La communauté juive traumatisée
Il est 8 h 53, le 18 juillet 1994, lorsqu’un bruit sourd retentit dans le quartier juif ashkénaze de Buenos Aires. Une voiture piégée vient de détruire le bâtiment de l’AMIA. Le bilan est lourd : 85 personnes sont tuées et près de 300 blessées. La communauté juive d’Argentine, la plus importante d’Amérique latine (plus de 250 000 membres) sort traumatisée du drame. L’ambassade d’Israël à Buenos Aires avait déjà été la cible en 1992 d’un attentat ayant fait 29 morts et 200 blessés. Aucun groupe terroriste n’a revendiqué les deux attaques.

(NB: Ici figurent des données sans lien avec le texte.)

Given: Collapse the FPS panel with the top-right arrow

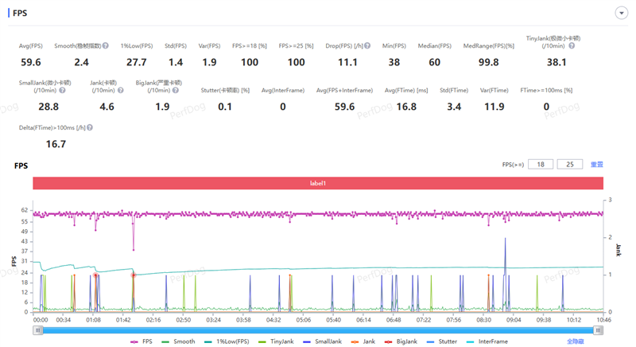Looking at the screenshot, I should click(621, 14).
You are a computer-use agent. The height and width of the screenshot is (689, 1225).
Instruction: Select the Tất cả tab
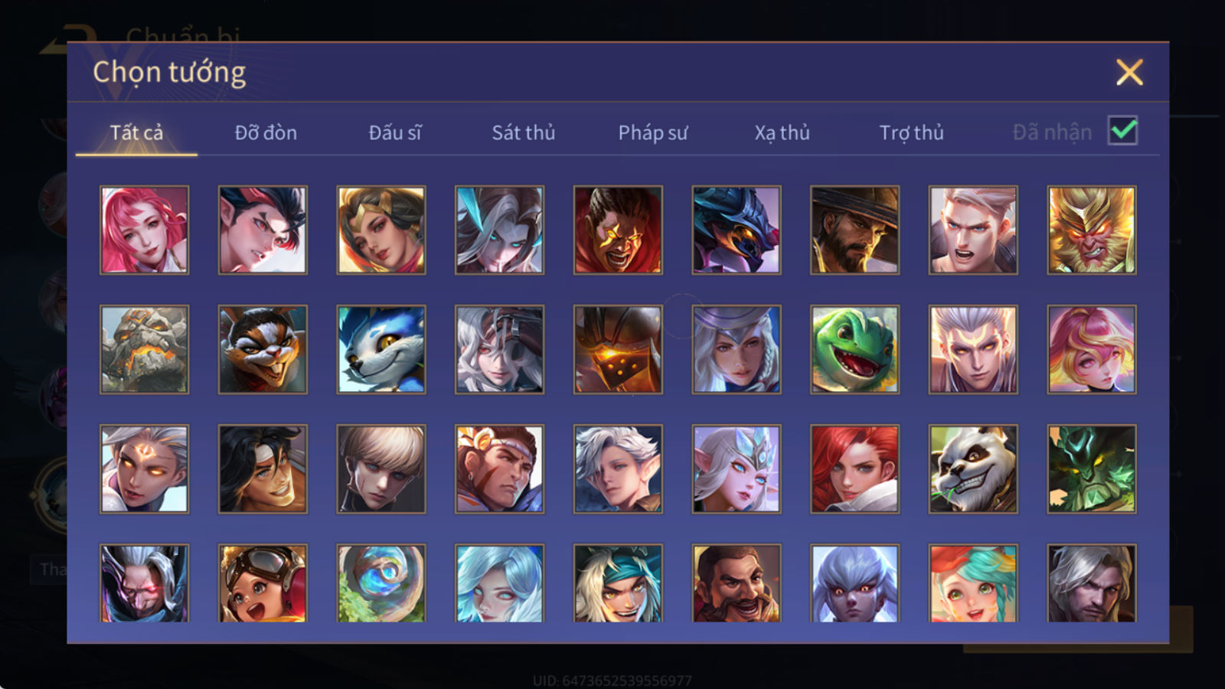[x=136, y=132]
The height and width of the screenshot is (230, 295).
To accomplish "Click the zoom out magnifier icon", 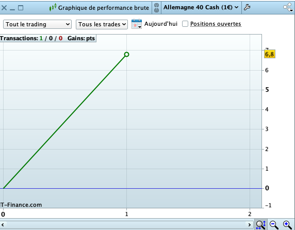I will click(274, 225).
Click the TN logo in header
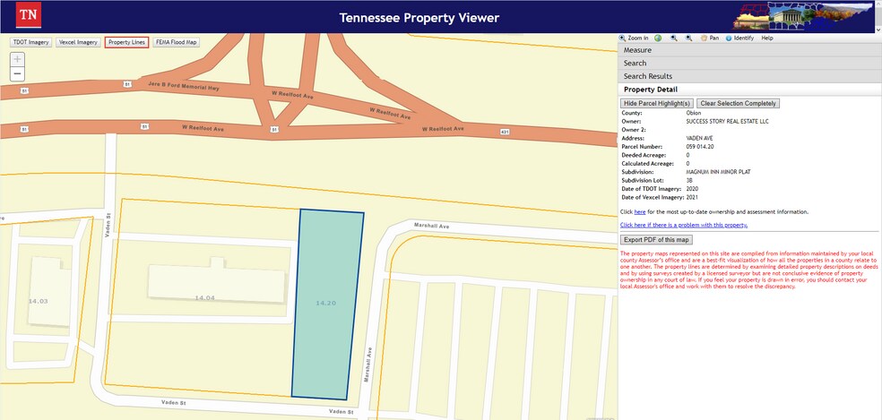The image size is (882, 420). pyautogui.click(x=30, y=16)
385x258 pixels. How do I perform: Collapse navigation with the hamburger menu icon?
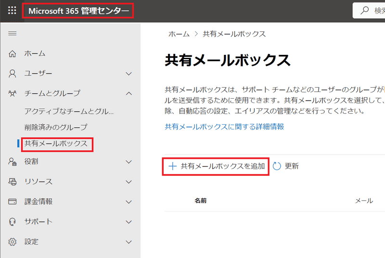pos(13,33)
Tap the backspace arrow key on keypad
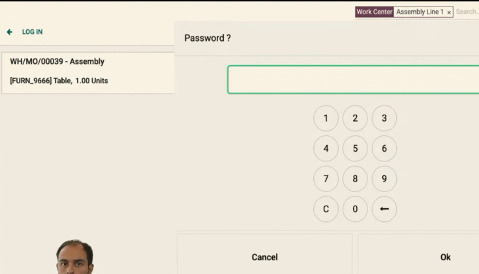 [384, 209]
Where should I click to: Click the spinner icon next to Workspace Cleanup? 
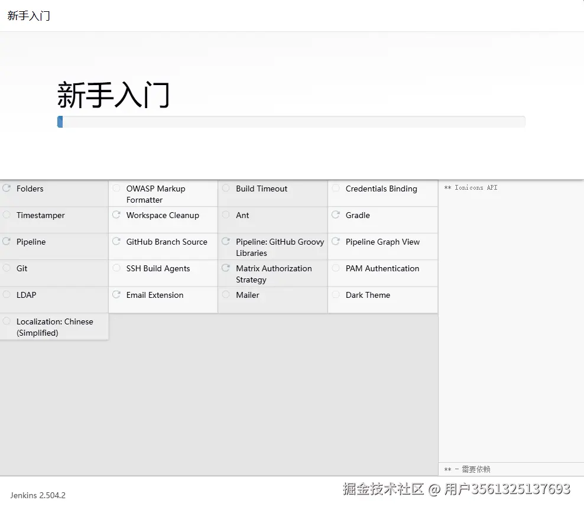click(x=116, y=215)
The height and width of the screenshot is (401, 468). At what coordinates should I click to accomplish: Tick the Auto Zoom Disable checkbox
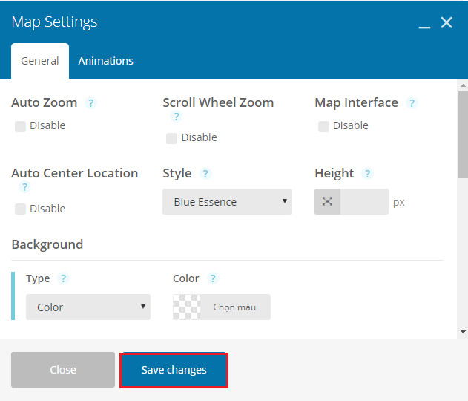click(x=20, y=126)
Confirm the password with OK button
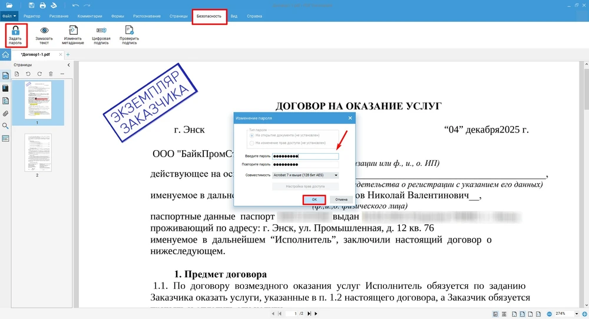589x319 pixels. click(x=315, y=200)
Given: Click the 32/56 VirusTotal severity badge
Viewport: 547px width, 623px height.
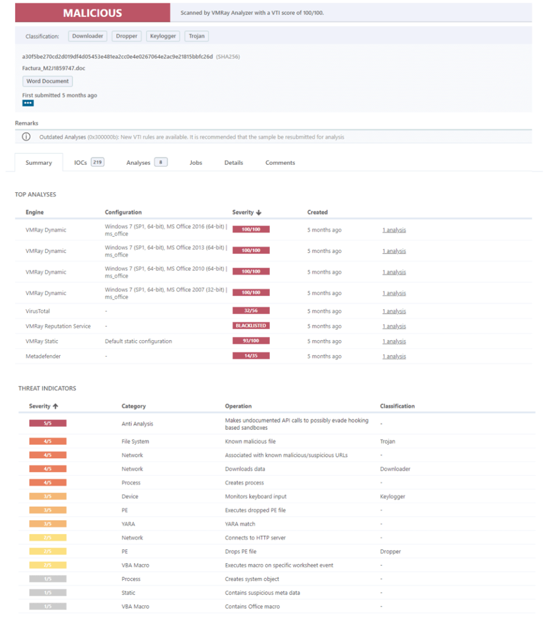Looking at the screenshot, I should [x=252, y=310].
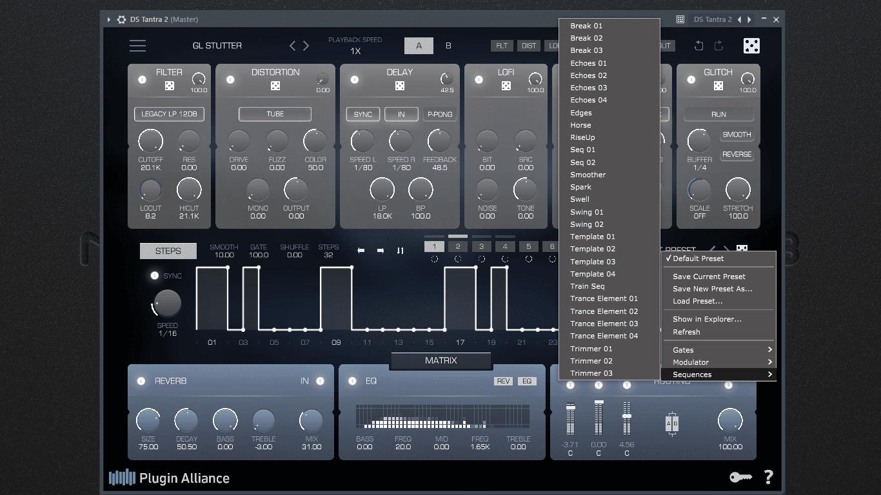Click the undo arrow icon
The image size is (881, 495).
698,46
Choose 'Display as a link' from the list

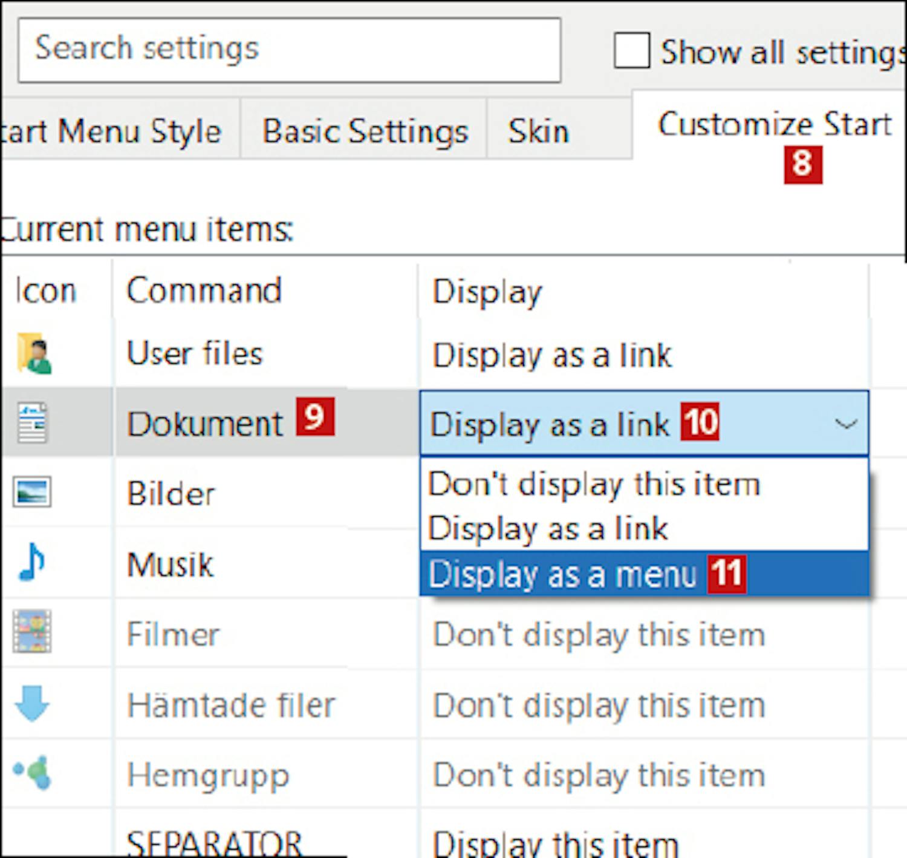click(x=548, y=529)
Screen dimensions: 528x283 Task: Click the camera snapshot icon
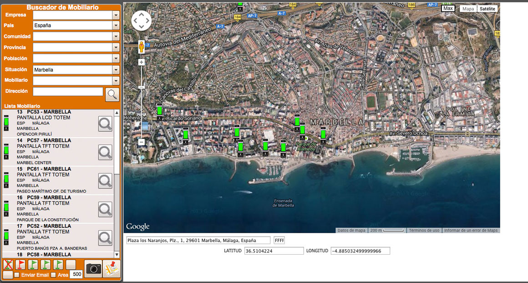coord(94,268)
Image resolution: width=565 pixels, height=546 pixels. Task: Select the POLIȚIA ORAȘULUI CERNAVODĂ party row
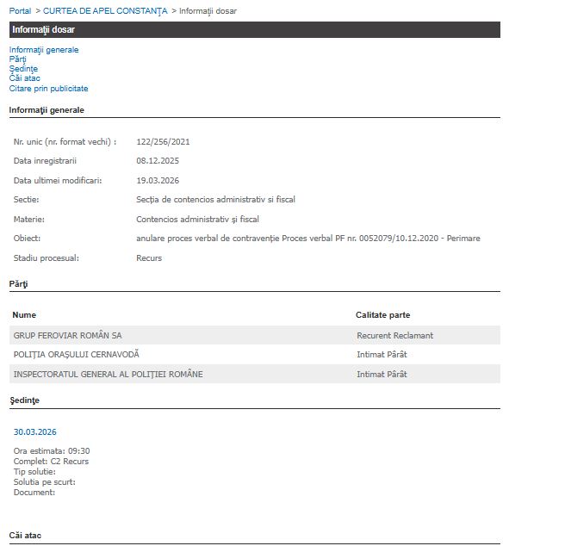point(76,355)
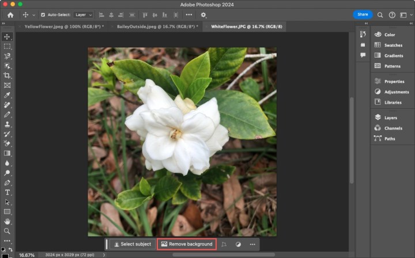The width and height of the screenshot is (415, 258).
Task: Click the zoom percentage field showing 16.67%
Action: (25, 255)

Une enquête est ouverte. Très vite, des preuves matérielles disparaissent. La police et l’État argentins sont accusés d’avoir falsifié des témoignages. Un juge fédéral, Juan José Galeano, chargé de l’affaire, est démis de ses fonctions à la suite de « graves irrégularités ».
Dans une Argentine encore marquée par la dictature et une forte prévalence de l’antisémitisme, une question divise : l’attentat visait-il uniquement la diaspora juive, ou tout le pays ? « Deux visions s’opposent. L’une se concentre sur la communauté juive ; l’autre, au contraire, inscrit pleinement les Juifs dans la citoyenneté argentine, en assimilant le sort les victimes de l’attentat aux luttes plus larges pour les droits humains ». , explique Sébastien Tank-Storper dans La citoyenneté juive en…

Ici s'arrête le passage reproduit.